Target pointing data:
◆ ◆ ◆ ◆ ◆

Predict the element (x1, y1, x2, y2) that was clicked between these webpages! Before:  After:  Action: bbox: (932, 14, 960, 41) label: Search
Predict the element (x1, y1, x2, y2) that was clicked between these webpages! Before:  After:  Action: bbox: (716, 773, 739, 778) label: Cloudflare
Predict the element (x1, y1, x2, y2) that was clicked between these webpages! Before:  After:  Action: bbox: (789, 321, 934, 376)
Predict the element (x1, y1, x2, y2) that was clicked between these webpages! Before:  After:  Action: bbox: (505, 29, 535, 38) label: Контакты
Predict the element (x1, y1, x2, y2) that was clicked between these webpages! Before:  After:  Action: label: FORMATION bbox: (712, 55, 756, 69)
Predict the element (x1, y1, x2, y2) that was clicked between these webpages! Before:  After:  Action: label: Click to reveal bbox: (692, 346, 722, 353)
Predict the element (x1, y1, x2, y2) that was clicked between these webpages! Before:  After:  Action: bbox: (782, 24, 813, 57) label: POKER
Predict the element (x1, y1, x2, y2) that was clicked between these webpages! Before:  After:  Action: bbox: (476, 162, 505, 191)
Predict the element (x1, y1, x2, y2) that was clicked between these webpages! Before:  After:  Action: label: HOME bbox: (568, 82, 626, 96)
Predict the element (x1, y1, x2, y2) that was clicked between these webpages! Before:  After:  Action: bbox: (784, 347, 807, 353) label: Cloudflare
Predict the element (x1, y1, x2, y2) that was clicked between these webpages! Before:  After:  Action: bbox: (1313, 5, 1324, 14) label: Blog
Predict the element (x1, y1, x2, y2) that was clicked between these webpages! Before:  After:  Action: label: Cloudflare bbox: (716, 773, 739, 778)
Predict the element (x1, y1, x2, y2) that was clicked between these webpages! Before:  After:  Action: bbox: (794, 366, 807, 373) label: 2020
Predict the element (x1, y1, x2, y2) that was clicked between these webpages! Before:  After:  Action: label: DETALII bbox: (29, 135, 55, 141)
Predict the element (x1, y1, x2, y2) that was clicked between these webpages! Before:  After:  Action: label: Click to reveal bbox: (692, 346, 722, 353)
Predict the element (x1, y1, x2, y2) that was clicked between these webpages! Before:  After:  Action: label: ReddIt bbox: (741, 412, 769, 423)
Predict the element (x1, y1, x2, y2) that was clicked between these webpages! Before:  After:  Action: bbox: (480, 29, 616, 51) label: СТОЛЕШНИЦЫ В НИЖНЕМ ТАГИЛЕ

◆ ◆ ◆ ◆ ◆

**YOUR GOAL**
Repeat the listing from its first line through the line containing "321, 934, 376)", including both of those lines and leaving everything unchanged.

**THE REPLY**
Predict the element (x1, y1, x2, y2) that was clicked between these webpages! Before:  After:  Action: bbox: (932, 14, 960, 41) label: Search
Predict the element (x1, y1, x2, y2) that was clicked between these webpages! Before:  After:  Action: bbox: (716, 773, 739, 778) label: Cloudflare
Predict the element (x1, y1, x2, y2) that was clicked between these webpages! Before:  After:  Action: bbox: (789, 321, 934, 376)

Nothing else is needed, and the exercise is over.